▶ **DATA FOR THE TASK**

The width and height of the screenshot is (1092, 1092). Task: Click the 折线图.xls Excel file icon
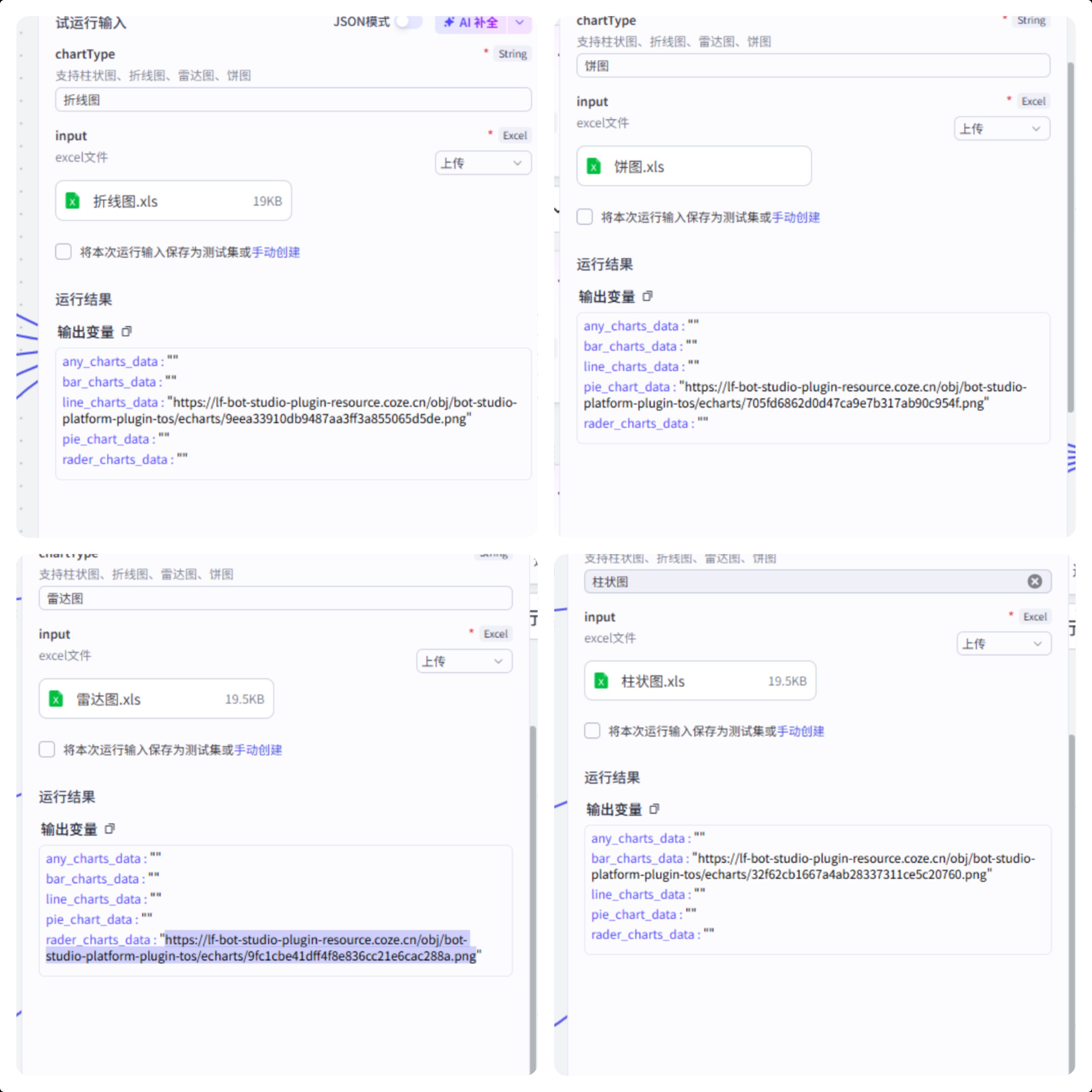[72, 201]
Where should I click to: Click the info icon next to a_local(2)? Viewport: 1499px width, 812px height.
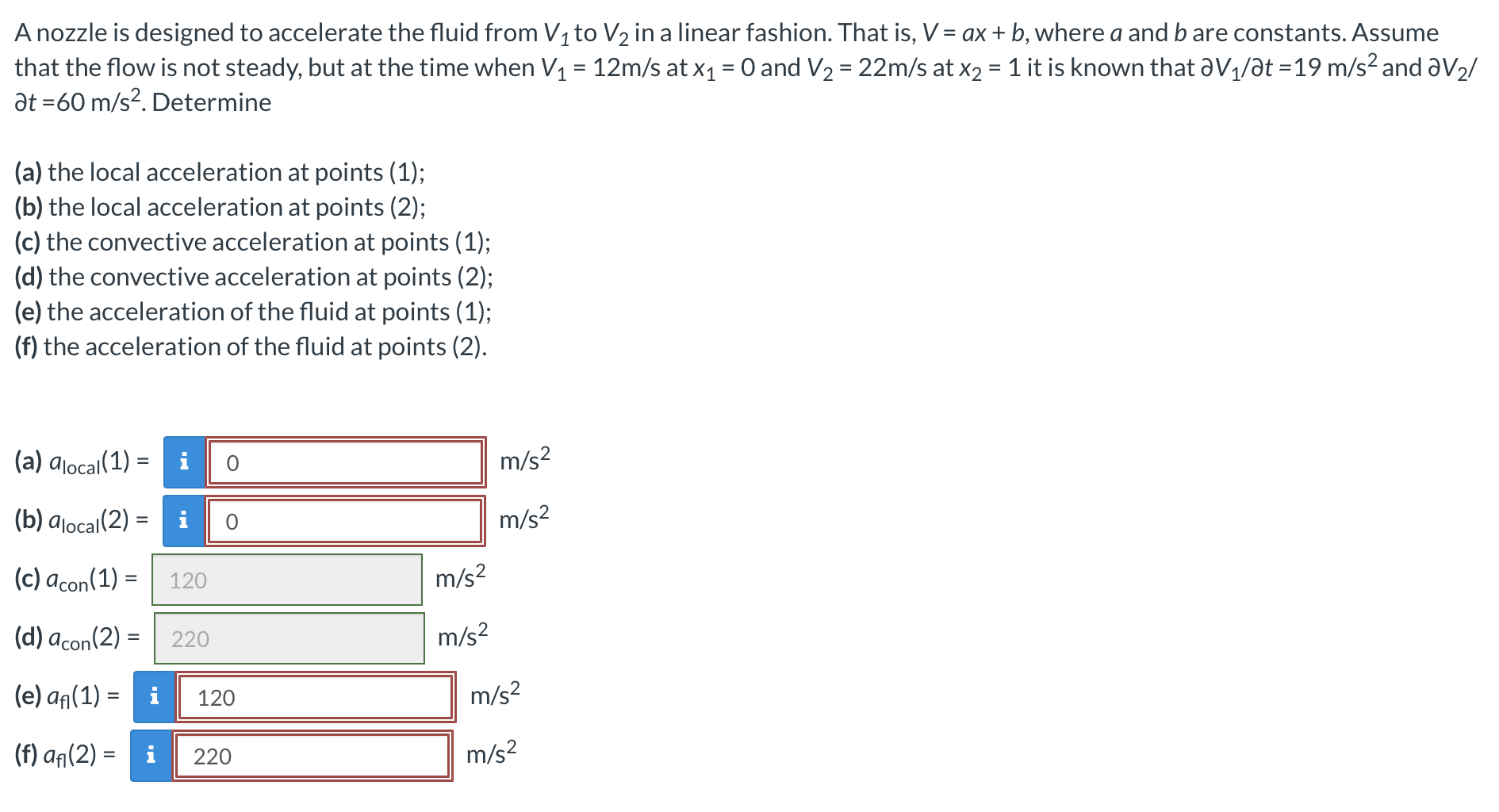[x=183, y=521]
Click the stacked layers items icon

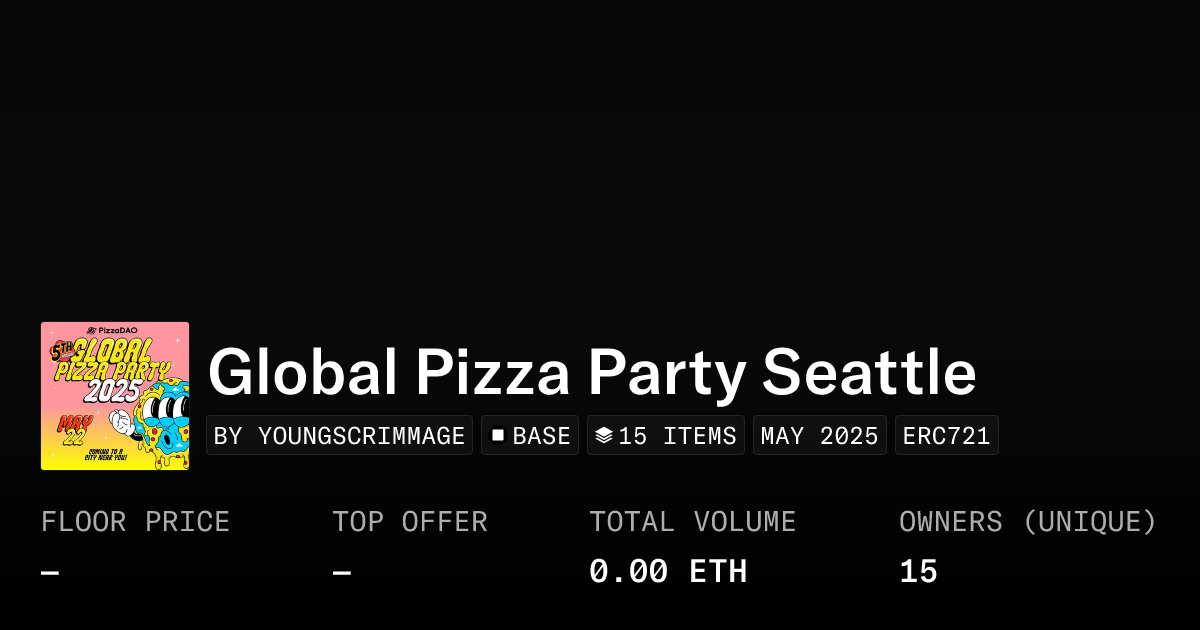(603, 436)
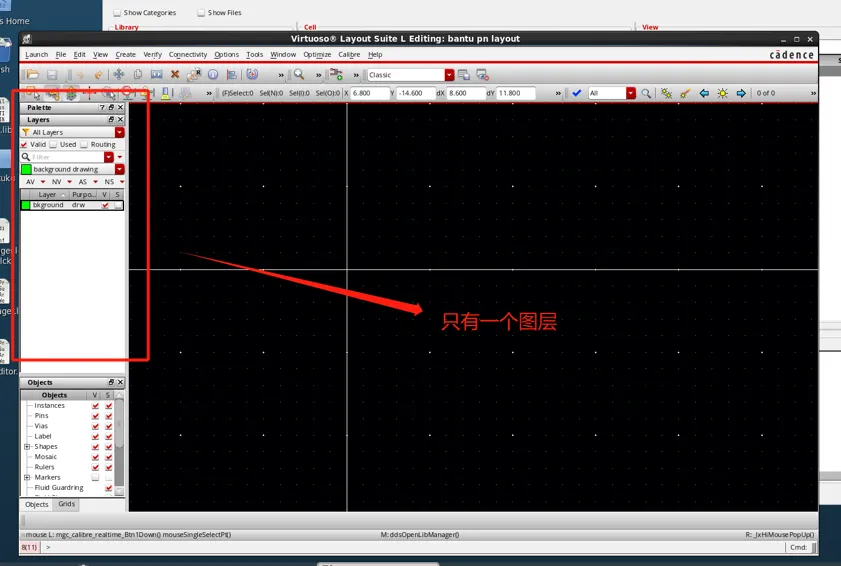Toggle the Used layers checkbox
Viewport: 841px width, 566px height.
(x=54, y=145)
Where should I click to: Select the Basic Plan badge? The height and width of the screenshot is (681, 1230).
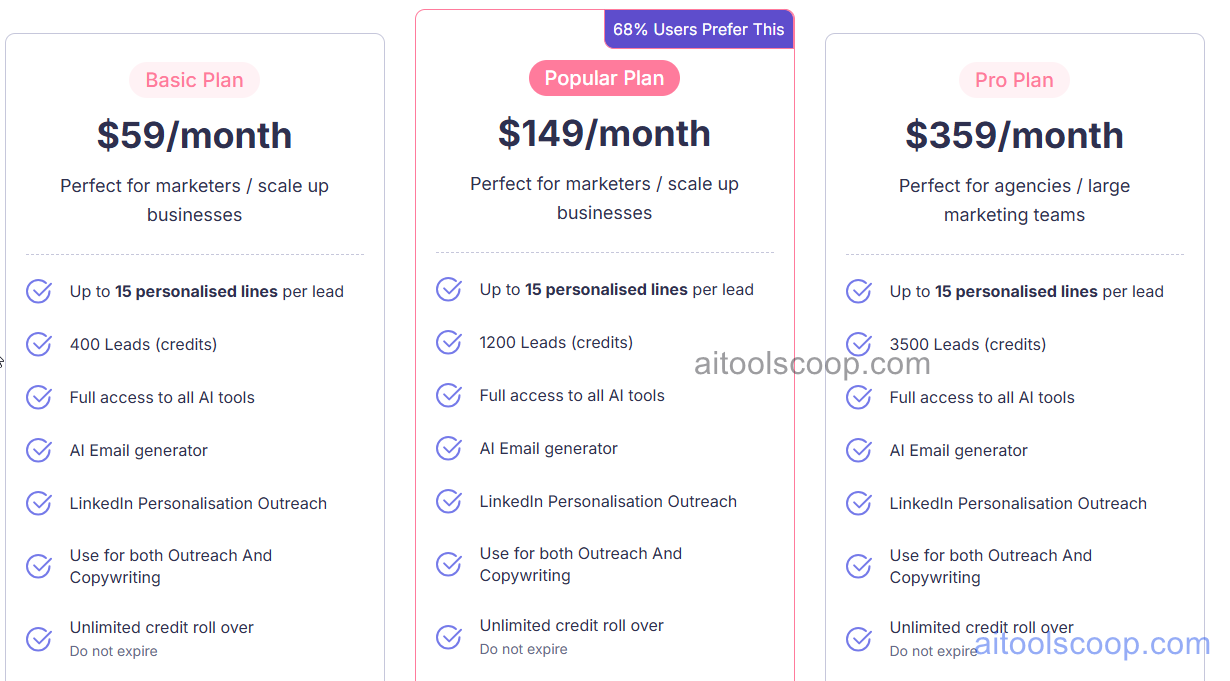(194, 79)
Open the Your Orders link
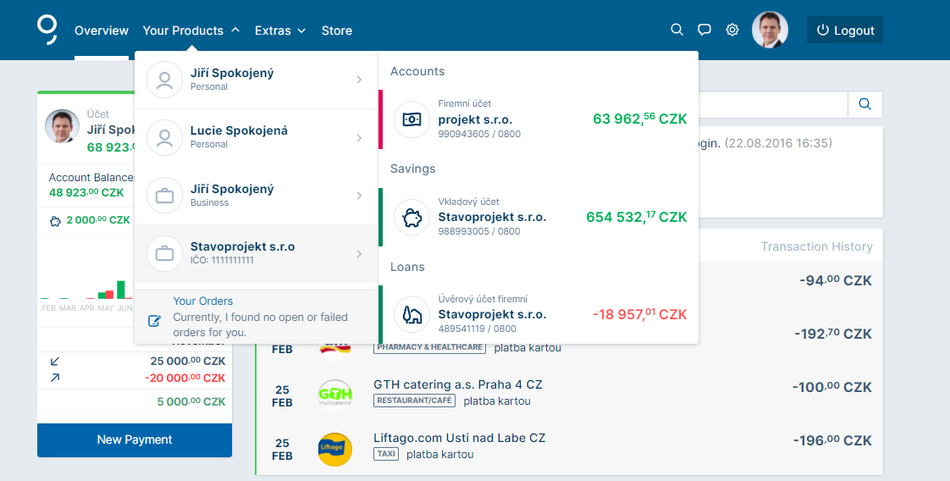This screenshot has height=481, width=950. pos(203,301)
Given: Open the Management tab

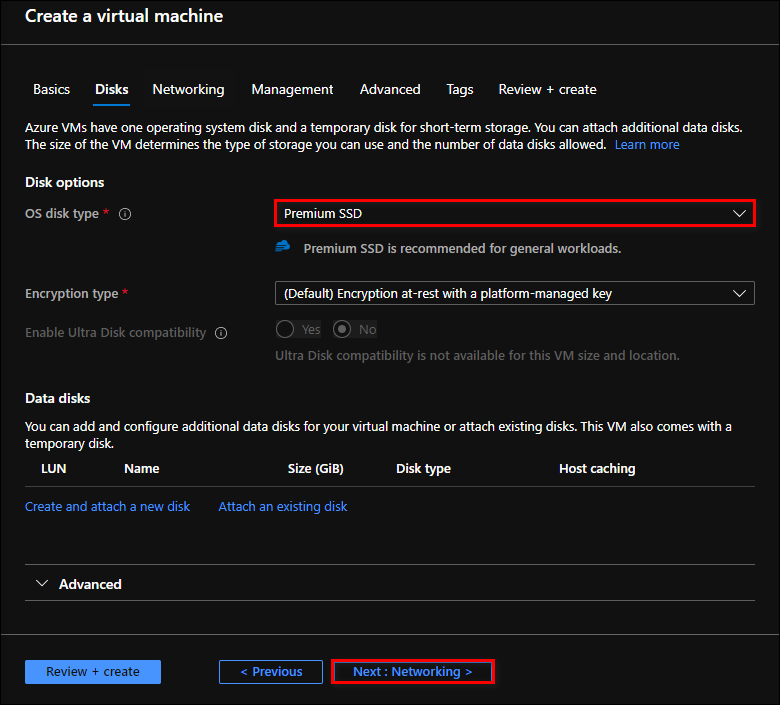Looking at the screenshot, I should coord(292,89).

▶ **WORK REQUIRED**
Everything in the entries must be written out exactly; the pictures stay out.

▶ **PROBLEM SOLUTION**
The width and height of the screenshot is (1092, 1092). Task: Click the 折线图.xls Excel file icon
[72, 201]
Where should I click to: Click the info icon next to a_local(2)? Viewport: 1499px width, 812px height.
[x=183, y=521]
Click the stacked layers items icon

(603, 436)
Toggle the Used layers checkbox
Viewport: 841px width, 566px height.
(x=54, y=145)
Where should I click to: Select the Basic Plan badge? The height and width of the screenshot is (681, 1230).
(194, 79)
Open the Your Orders link
This screenshot has height=481, width=950. pos(203,301)
Given: Open the Management tab

Looking at the screenshot, I should coord(292,89).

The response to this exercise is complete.